Mercedes dice que si la sordera se puede evitar eso es lo malo, no hacerlo. Es decir, el mal está en el diseño, y añade que está mal experimentar con la vida humana.
Este argumento es una chispa en la cabeza de Miguel. Enciende su oposición. Miguel dice que la vida humana depende a veces de los experimentos. Que el progreso exige sacrificios. Y eso parece muy persuasivo a los demás. Pero Carmen replica que los sacrificios no pueden ser obligatorios. Este es, sin duda, el gran momento de nuestro diálogo, porque Miguel concede que está mal diseñar para empeorar, pero que todos los experimentos no salen a la primera. Es verdad que no ha entendido del todo lo que ha dicho Carmen o quizá Carmen no lo ha dejado terminar.
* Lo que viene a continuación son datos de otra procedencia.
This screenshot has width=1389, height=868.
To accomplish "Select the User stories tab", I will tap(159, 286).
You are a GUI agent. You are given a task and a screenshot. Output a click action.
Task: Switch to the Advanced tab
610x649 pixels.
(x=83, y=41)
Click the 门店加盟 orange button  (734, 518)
En realidad, ha apostillado su primera idea, pero estamos en el núcleo del debate tal como lo plantea Michael Sandel en su obra. Estamos discutiendo sobre la búsqueda humana de la perfección, de nuestra perfección. Subo a un plano más abstracto y general, dejo atrás el ejemplo, abandonamos la sordera. ¿Hay algo malo en escoger el tipo de hijo que vamos a tener?
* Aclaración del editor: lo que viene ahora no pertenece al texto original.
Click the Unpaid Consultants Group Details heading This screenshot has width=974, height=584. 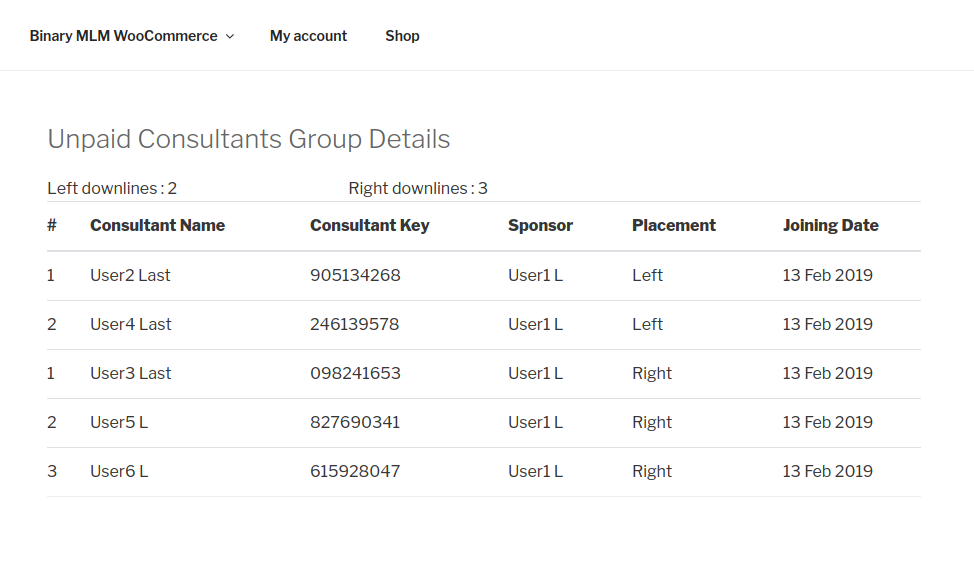(248, 139)
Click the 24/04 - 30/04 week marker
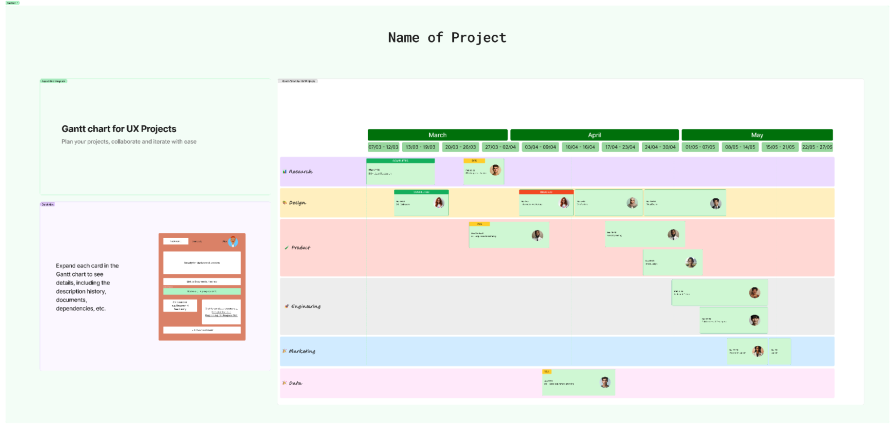 point(659,147)
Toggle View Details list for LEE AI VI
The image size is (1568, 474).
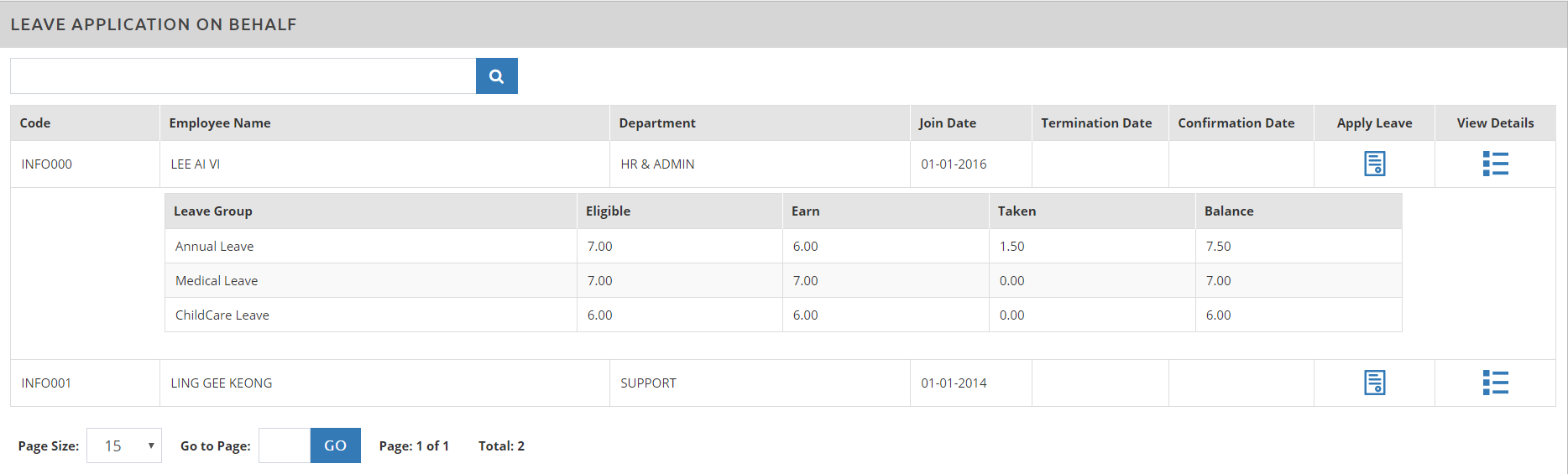pyautogui.click(x=1495, y=164)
Paloma dice que es como fabricar un robot. Paula que si lo hacemos así no seguimos la naturaleza. Pero Miguel, que ya se ha instalado en una posición propia y en parte confrontada, dice que la naturaleza comete muchos fallos y que para eso está la medicina. Que sucede así con la cirugía estética.
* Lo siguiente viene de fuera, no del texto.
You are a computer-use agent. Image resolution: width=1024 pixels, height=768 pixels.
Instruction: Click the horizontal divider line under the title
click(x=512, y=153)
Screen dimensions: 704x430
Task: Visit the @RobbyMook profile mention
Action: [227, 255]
Mayte interviene para apoyar a Miguel. Es una adolescente bastante bien parecida, pelo largo rubio, cara redonda, rasgos suaves, bonita sonrisa, ni alta ni baja, ni gruesa ni delgada, mesomorfa, equilibrada. Viene de Colombia. Lleva varios años en España. Parece bien integrada, pero siente mucha nostalgia de su país. Quiere volver, lo tiene claro. Pero también quiere, y eso es sorprendente porque su aspecto no lo aconseja, ni lo hace deseable, ni comprensible, regresar un día con todos los "defectos" de su cuerpo corregidos por la medicina. Lo dice con sinceridad pero yo no puedo entenderla. Me sorprende que nadie de la clase haga el menor intento de contradecirla o disuadirla. Muchas asienten y se ponen de parte de su intención. Lo considero una autopercepción distorsionada quizá propia de la adolescencia, o un resultado de extrañas influencias sociológicas. Pero no digo nada. Me lo callo. Es otro asunto. Aunque relacionado. También trata de la búsqueda humana de la perfección. Una búsqueda que entraña, evidentemente, sus peligros. No quiero adoctrinar en este tema. No tendría influencia verdadera. Pero tampoco podría hacerlo: no podemos seguir, el tiempo se ha cumplido.
Suena el timbre, la clase ha terminado, pido que antes de salir copien una pregunta en sus cuadernos (¿Por qué nos inquieta la manipulación científica de la naturaleza?). Pido que piensen en ello para seguir dialogando en la próxima clase.
(1) Michael Sandel, Contra la perfección, La ética en la era de la ingeniería genética, Barcelona, Marbot, 2007.